Format the lines below, from the first one through the line that contains "pos(15,187)", as a numbered list, omitting any blank lines.

:: DATASET CONTENT ::
+ + +
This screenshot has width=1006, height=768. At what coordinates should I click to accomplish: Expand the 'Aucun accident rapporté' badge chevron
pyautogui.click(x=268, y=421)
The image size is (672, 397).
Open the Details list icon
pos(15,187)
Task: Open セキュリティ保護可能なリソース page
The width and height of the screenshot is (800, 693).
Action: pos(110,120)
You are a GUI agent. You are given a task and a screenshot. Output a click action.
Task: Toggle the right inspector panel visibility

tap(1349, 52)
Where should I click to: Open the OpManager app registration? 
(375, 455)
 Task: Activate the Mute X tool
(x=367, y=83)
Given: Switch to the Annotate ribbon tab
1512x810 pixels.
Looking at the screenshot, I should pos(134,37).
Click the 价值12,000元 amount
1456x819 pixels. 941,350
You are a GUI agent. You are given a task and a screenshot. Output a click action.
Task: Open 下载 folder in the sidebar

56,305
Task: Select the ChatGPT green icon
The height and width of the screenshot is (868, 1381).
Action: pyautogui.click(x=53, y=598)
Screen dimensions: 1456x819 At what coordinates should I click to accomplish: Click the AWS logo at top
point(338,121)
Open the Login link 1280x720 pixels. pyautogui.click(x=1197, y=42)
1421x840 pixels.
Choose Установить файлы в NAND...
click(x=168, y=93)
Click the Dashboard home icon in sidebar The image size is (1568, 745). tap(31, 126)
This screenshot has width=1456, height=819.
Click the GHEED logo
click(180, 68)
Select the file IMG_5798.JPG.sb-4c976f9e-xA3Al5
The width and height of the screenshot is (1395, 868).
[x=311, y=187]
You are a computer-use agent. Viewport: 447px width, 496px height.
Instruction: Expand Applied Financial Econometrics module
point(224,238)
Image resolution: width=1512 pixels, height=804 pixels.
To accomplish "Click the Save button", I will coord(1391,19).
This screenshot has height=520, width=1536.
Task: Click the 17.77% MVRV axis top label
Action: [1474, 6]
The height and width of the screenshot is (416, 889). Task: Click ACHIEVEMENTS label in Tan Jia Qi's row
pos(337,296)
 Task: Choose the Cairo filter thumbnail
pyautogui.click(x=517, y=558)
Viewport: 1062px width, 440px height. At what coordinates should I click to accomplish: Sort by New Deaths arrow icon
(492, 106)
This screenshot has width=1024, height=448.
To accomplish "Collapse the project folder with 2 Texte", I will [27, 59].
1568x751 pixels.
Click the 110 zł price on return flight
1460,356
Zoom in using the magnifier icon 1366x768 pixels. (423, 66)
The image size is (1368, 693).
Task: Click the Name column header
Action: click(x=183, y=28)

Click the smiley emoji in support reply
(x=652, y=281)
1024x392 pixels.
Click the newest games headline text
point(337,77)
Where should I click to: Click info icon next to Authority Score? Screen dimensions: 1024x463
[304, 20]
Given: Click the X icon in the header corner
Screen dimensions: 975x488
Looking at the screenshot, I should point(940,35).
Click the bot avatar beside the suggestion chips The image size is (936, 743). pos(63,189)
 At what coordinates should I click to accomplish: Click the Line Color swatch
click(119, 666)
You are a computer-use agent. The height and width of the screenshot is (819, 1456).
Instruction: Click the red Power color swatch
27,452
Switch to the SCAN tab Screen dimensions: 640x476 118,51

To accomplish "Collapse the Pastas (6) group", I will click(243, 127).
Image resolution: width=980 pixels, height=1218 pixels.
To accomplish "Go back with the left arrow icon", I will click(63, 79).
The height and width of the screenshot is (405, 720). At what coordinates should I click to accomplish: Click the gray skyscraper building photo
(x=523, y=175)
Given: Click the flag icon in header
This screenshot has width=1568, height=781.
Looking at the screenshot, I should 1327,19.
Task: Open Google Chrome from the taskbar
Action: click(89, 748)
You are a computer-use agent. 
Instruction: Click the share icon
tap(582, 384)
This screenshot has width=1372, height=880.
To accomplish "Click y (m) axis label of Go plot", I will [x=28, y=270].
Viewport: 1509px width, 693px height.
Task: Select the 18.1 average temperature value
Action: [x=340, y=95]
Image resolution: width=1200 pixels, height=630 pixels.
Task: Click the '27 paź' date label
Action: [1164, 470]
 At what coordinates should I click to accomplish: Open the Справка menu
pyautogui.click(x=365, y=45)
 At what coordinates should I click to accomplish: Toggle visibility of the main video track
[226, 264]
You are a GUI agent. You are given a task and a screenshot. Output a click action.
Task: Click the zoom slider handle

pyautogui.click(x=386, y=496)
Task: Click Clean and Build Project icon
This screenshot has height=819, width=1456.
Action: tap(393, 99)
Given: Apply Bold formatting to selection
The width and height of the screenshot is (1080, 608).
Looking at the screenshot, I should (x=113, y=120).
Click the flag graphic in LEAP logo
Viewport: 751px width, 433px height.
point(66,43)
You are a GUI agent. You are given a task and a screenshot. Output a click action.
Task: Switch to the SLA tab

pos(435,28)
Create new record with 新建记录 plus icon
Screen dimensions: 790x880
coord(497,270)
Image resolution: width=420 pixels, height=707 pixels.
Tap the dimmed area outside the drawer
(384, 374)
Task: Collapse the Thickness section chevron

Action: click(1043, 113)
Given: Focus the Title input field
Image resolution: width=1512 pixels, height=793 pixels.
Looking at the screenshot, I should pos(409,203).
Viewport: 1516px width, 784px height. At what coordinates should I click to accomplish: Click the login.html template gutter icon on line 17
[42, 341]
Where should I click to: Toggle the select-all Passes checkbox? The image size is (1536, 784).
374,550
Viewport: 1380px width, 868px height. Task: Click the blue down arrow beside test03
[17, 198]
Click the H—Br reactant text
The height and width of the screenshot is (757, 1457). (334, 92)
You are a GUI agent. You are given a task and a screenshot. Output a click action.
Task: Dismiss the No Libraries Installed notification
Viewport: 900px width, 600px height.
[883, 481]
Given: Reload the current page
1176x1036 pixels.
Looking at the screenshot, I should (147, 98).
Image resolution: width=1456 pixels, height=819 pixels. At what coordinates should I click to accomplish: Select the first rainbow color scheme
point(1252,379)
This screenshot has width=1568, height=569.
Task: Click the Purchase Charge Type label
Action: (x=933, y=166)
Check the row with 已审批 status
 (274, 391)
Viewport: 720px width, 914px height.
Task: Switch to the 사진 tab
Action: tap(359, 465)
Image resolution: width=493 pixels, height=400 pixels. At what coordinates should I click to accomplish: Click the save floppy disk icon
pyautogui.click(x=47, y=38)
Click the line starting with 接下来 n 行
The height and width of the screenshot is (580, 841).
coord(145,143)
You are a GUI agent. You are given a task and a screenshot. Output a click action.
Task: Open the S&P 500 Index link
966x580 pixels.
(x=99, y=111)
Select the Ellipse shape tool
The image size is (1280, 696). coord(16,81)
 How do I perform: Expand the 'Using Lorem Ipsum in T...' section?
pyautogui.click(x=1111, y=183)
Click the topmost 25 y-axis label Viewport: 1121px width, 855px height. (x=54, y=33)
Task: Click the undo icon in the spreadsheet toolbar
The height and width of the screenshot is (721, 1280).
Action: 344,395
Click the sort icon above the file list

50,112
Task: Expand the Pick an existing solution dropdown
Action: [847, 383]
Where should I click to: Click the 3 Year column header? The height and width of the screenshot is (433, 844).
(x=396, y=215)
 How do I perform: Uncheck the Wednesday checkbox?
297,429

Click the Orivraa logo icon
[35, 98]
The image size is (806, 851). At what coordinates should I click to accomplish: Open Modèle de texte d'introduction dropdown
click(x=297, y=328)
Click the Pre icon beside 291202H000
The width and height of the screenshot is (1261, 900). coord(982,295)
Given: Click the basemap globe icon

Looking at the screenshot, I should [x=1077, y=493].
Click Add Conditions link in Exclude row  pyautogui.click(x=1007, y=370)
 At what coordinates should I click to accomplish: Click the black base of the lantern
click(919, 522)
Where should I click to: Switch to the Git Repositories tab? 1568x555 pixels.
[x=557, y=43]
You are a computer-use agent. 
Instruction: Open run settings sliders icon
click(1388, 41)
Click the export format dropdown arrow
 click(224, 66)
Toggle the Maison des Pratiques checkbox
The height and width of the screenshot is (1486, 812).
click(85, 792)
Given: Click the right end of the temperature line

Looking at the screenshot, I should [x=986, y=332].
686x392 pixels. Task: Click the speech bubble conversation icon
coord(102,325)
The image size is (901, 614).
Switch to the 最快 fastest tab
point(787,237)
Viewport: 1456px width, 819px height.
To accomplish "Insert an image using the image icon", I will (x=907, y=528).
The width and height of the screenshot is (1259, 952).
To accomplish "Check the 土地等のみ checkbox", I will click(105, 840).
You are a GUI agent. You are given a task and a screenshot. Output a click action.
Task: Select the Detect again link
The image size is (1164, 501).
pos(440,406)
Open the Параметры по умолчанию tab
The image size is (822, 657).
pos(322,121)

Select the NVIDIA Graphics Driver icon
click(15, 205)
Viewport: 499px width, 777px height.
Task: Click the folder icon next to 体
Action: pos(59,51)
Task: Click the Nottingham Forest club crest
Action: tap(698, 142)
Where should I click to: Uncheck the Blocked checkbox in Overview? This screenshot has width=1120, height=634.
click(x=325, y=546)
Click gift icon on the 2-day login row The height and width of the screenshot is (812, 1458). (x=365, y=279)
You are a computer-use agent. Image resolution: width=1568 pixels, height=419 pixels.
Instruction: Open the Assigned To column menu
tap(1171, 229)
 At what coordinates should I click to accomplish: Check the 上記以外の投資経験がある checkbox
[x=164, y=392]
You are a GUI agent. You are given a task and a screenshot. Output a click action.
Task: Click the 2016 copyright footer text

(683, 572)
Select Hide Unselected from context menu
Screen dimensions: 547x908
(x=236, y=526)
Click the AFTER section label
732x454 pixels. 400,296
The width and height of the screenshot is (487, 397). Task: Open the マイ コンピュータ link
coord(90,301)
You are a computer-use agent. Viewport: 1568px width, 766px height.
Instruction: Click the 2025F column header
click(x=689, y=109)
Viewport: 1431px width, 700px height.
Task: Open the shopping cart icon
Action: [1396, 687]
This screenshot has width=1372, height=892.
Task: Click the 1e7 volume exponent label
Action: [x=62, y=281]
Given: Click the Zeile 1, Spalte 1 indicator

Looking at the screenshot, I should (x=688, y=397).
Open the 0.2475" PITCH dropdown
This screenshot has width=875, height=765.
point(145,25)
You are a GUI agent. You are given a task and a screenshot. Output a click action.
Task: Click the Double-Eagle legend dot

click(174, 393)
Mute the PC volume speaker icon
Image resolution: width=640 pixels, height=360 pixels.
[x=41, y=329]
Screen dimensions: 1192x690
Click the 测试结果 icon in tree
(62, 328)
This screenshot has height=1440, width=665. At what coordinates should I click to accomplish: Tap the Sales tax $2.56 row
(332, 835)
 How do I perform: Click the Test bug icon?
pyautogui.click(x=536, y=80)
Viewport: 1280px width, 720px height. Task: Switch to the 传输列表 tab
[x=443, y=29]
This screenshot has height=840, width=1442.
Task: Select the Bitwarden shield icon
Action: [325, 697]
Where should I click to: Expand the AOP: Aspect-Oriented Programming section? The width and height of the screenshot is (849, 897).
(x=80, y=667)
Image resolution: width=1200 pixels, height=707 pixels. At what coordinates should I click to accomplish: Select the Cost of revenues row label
+ + +
:: THE RESULT ::
1. This screenshot has width=1006, height=768. At what coordinates should I click to accomplish: Expand the 'Aucun accident rapporté' badge chevron
2. pyautogui.click(x=268, y=421)
3. The image size is (672, 397).
4. Open the Details list icon
5. pos(15,187)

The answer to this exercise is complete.